» **Task item**
Return the entries below verbatim. Pictures stay out.

» **Provided data**

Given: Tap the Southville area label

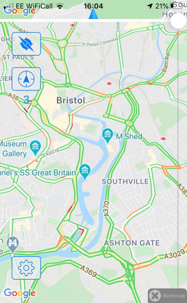Looking at the screenshot, I should [x=125, y=181].
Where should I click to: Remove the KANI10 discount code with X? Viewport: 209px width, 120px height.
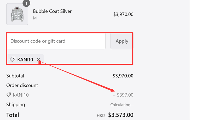click(39, 59)
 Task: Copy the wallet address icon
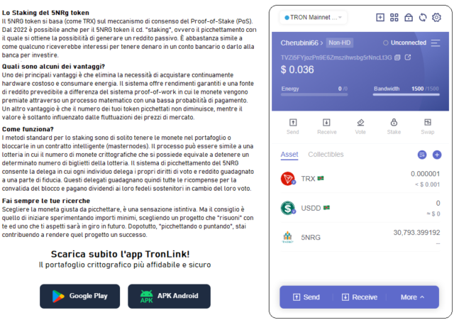[x=397, y=57]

» **Response for this exercise**
Given: Tap the Southville area label

Looking at the screenshot, I should [x=125, y=181].
Where should I click to: Remove the KANI10 discount code with X? Viewport: 209px width, 120px height.
click(39, 59)
 Task: Copy the wallet address icon
[x=397, y=57]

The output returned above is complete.